Un inno all’esistenza senza tempo: 100 abiti ecologici ed indossabili, creati a dimostrazione del forte significato che ancora oggi possono assumere i materiali più semplici messi a disposizione della creatività umana dalla natura.

Mentre la ricerca per la realizzazione di tessuti high tech
è uno degli argomenti più attuali nelle grandi case
di moda, all’Istituto Europeo di Design di Milano gli allievi hanno
potuto sbizzarrirsi negli ultimi due anni con idee non
conformistiche nei progetti speciali Tramacarta e
Riciclando. Qui veniva premiato chi meglio trasformava e
riciclava vestiti e materiali poveri o di scarto.

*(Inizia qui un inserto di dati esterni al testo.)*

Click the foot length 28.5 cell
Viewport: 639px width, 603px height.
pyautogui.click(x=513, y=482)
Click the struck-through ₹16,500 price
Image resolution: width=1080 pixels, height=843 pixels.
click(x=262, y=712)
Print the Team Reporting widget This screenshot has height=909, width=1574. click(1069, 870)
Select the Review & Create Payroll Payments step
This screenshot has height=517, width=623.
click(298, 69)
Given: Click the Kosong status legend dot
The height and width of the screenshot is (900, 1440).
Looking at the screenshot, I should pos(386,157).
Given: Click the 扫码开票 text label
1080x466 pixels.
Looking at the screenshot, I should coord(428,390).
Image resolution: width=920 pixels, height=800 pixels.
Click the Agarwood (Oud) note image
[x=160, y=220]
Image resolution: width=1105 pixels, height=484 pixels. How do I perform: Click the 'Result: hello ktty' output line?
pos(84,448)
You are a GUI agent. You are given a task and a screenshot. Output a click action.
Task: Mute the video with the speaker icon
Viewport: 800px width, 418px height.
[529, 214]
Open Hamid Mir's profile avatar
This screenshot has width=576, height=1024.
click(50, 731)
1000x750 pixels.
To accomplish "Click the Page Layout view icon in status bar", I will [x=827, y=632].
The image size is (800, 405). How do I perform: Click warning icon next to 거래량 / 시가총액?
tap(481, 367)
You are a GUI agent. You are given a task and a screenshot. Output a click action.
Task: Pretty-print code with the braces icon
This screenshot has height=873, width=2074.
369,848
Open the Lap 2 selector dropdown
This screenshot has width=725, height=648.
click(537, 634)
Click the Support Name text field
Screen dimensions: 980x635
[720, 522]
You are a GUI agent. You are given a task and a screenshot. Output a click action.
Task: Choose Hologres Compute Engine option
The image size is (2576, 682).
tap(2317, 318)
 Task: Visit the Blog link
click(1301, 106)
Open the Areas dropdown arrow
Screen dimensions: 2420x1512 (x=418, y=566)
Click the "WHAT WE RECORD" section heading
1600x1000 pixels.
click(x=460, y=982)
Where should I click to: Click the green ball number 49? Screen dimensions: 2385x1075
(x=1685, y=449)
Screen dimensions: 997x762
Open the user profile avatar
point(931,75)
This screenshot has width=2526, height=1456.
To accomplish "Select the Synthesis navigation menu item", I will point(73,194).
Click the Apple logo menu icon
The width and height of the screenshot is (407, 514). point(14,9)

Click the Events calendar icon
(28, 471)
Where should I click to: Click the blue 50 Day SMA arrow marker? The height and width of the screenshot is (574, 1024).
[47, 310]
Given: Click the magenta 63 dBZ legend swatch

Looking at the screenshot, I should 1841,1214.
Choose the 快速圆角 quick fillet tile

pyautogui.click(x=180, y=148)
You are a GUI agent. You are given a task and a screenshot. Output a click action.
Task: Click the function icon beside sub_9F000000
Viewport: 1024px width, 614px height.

L’istituto presenta così l’iniziativa Riciclando:
« E’ un inno all’esistenza senza tempo: 100 abiti ecologici
ed indossabili, creati a dimostrazione del forte significato che
ancora oggi possono assumere i materiali più semplici messi
a disposizione della creatività umana dalla natura. E’
un’iniziativa nata con l’intento di indirizzare le nuove
generazioni verso la consapevolezza sempre più concreta di
un mondo che può rinascere grazie all’utilizzo di materie
secondarie, spesso ignorate a causa di un’errata concezione della
parola “irrecuperabile”.»

Molto divertente è un vestito confezionato dagli allievi
interamente con pagine di fumetti che sono rivestite con adesivo
trasparente. Grazie al taglio largo stile anni ’60 è
indossabile nonostante sia plastificato. Femminile e un po’
misterioso è invece un abito in stile etno, con pizzi
dorati, peperoncini e fili di pasta. Un tutù di danza
classica con grandi fiori di tessuto e un imbottitura di bambagia
è diventato un arioso e decorativo abito da festa. Un sacco
di iuta è stato trasformato con reti di agrumi che lo
allegeriscono e ricami di girasoli, arance e spighe di grano che lo
impreziosiscono, in un raffinato pezzo da “understatement”.